Now, I stood over the open trunk at the back of the shop, my father’s journals and notes spread across the worn wood.

He’d been meticulous in his work—recording every magical property tied to ink, paper, and pigment. Binding techniques. Arcane sigils. Formulas that worked. Ones that didn’t. I’d turned to his research because it made sense. This had always been his way of making the unknowable a little more solid. A little more safe.

But none of it was helping.

The cracked pendant sat beside the papers, its etched symbol shifting subtly in the lamplight, never quite staying still. The white stone the woman in blue had given me lay just inches away, humming with a quieter kind of pressure.

The air between them felt thick. Charged.

Like the moment just before a storm breaks.

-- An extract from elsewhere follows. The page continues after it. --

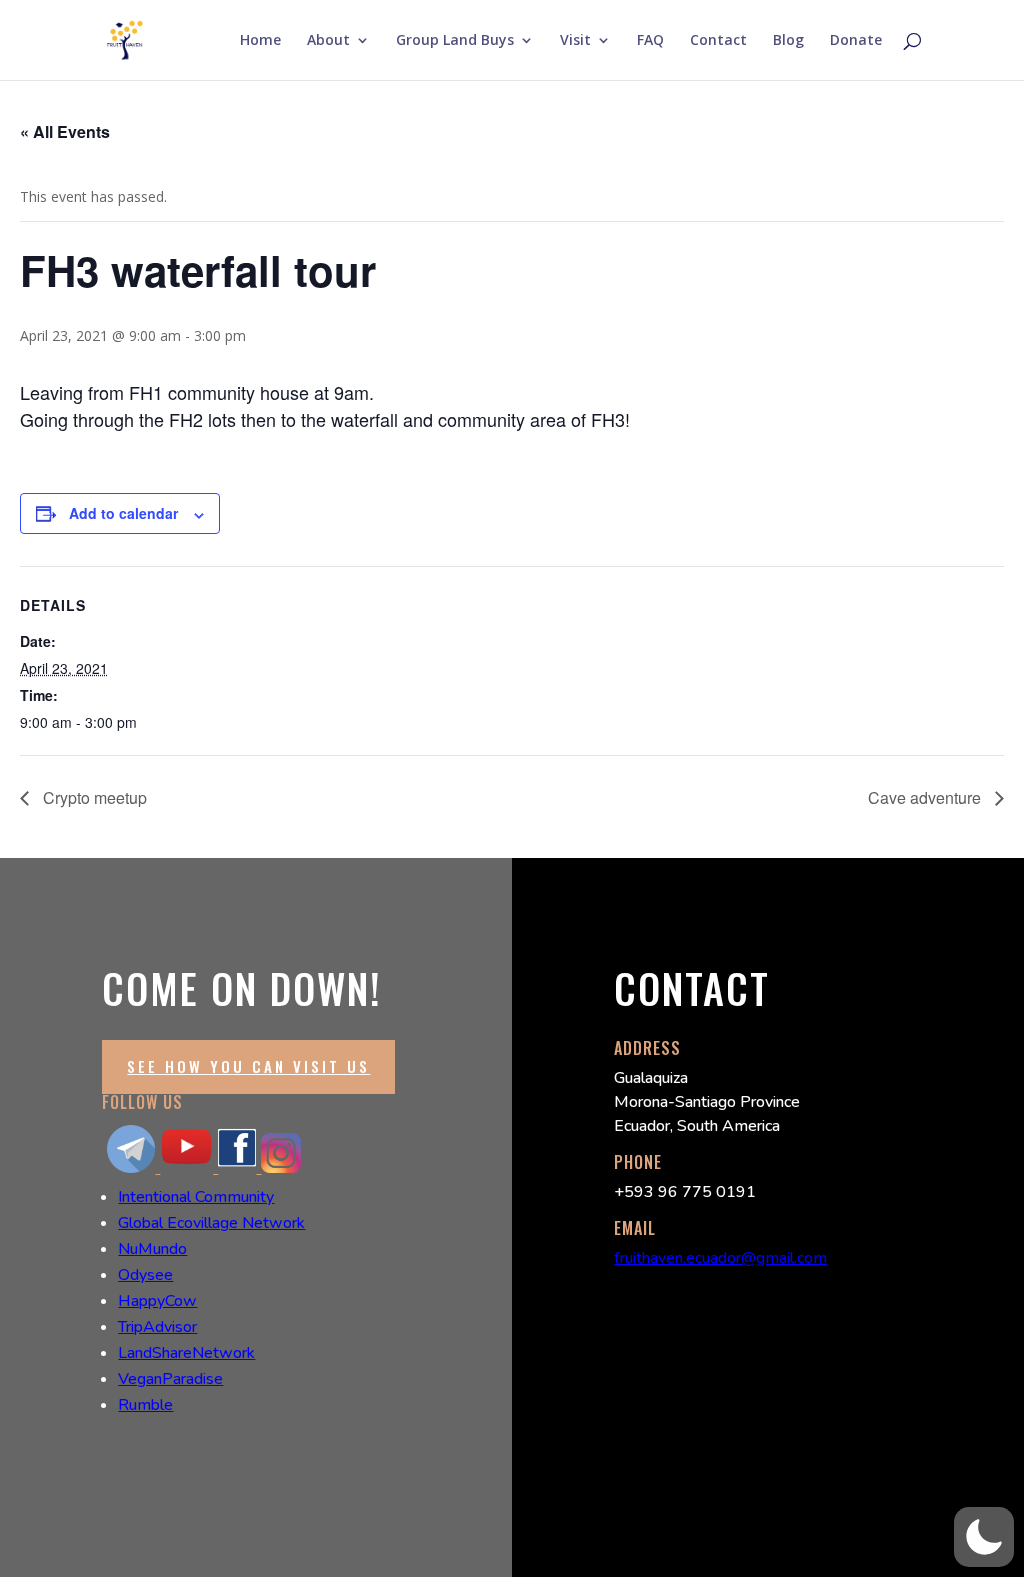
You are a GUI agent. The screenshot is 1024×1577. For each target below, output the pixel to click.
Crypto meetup (93, 797)
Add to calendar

The sound of heavy crates being settled in the storeroom had been my constant companion—Kazrek, still methodically unloading our market supplies despite the late hour. He'd insisted on staying, moving with quiet purpose as he organized our scattered life back into order. Now, his footsteps approached the back room, and I heard him pause in the doorway.

I didn't look up, but I felt the weight of his gaze—the way he observed without rushing, taking in the scattered papers, the hunched curve of my shoulders, the restless movements of my ink-stained fingers.

"You should be in bed," he said finally, his deep voice gentle in the lamp-lit quiet.

I traced the edge of one of my father's diagrams, following the familiar loops of his handwriting. "What's the point?" When I looked up, Kazrek's eyes caught the lamplight, concerned but patient. "I doubt I'll be able to sleep tonight."

He considered this for a moment, then moved into the room. Instead of taking the chair across from me, he lowered himself to the floor beside my stool, his broad shoulder nearly brushing my knee.

"Tell me what happened," he said quietly. Not a demand, just an opening.